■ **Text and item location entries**
§

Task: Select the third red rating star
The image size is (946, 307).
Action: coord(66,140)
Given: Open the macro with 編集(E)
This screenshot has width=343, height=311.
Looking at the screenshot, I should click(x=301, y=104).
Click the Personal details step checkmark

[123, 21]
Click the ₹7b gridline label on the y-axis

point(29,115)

§

■ **What the task requires**
Swap "Select" for "Choose" across all the items above, and leave every other word unchanged.

■ **Expected answer**
Task: Choose the third red rating star
The image size is (946, 307).
Action: coord(66,140)
Given: Open the macro with 編集(E)
This screenshot has width=343, height=311.
Looking at the screenshot, I should click(x=301, y=104).
Click the Personal details step checkmark

[123, 21]
Click the ₹7b gridline label on the y-axis

point(29,115)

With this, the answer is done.